(EXERCISE REQUIREMENTS)
Should the word "agent" occur in a line of the records, copy that line.

□ □ □ □ □

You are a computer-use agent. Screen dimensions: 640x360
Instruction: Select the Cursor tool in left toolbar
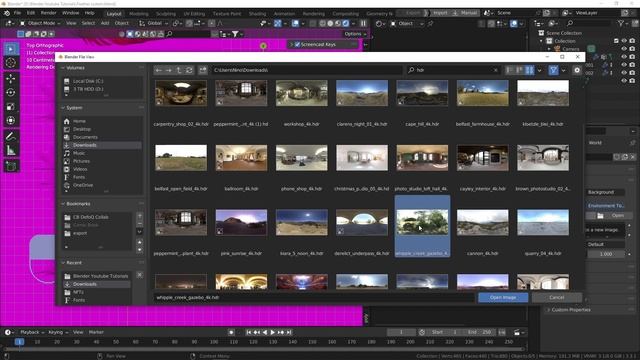coord(11,63)
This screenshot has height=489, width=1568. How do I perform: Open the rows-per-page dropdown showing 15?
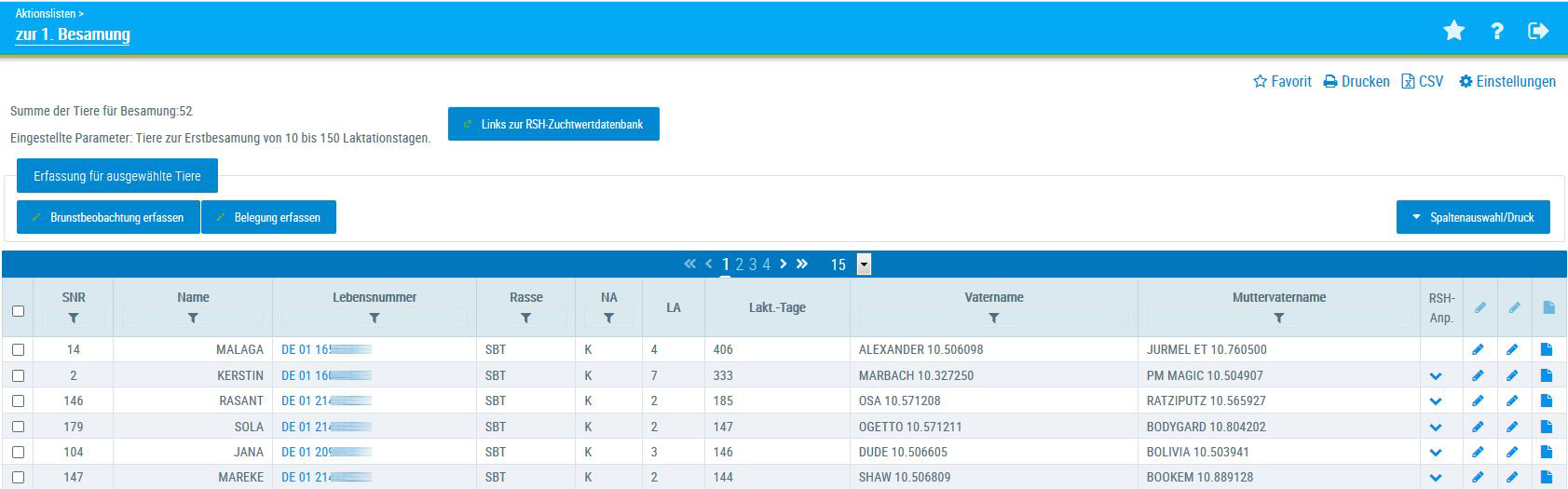[864, 265]
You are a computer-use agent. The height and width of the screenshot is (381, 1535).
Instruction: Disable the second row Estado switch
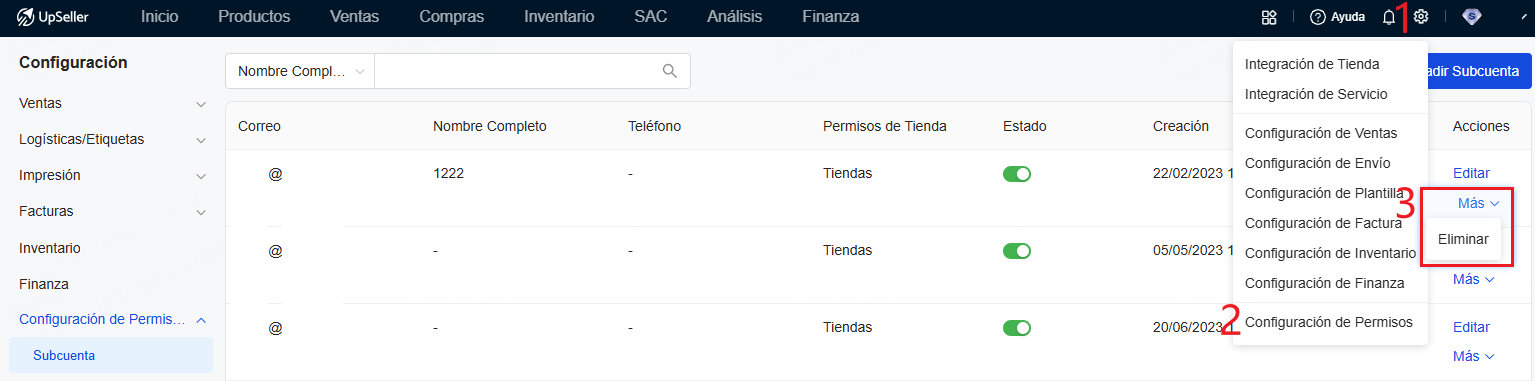[1017, 251]
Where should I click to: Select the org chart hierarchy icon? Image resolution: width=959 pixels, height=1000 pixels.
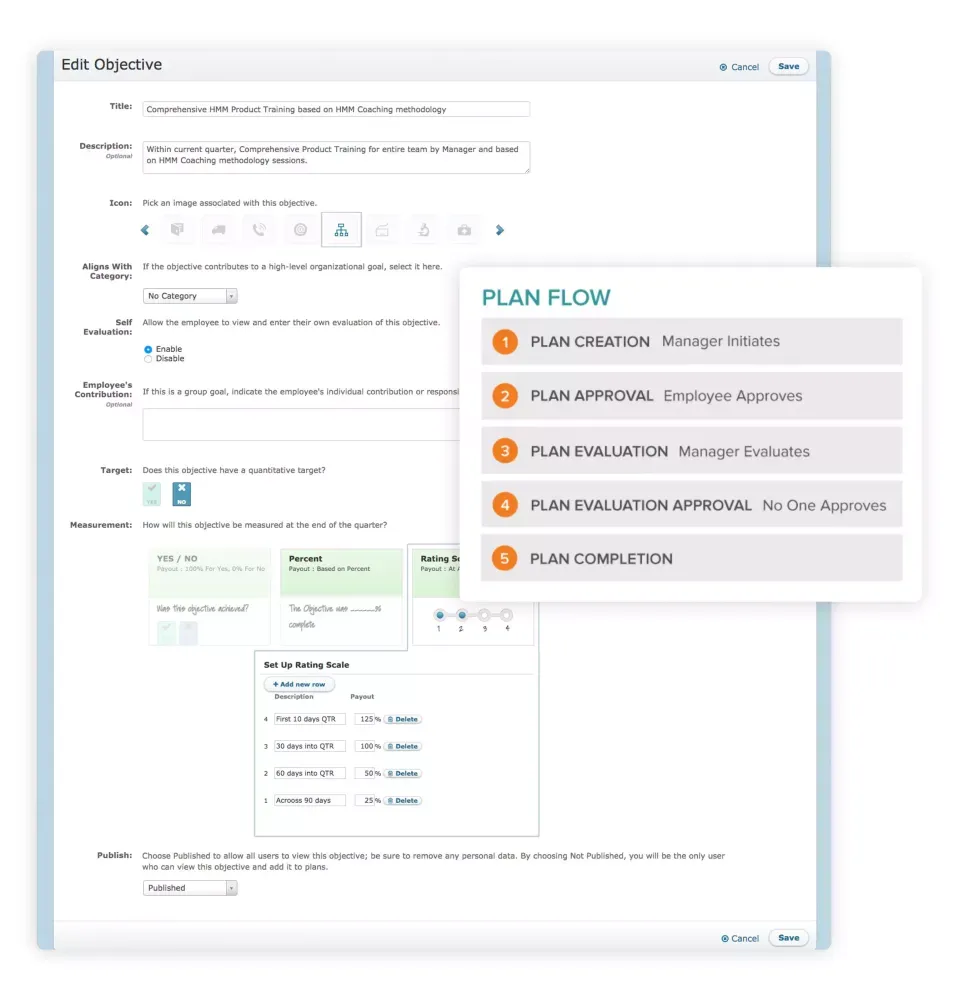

□ □ □ □ □

(WRITTEN SOLUTION)
You are a computer-use agent. Screen dimensions: 640x360
You are a computer-use agent. The height and width of the screenshot is (381, 1535).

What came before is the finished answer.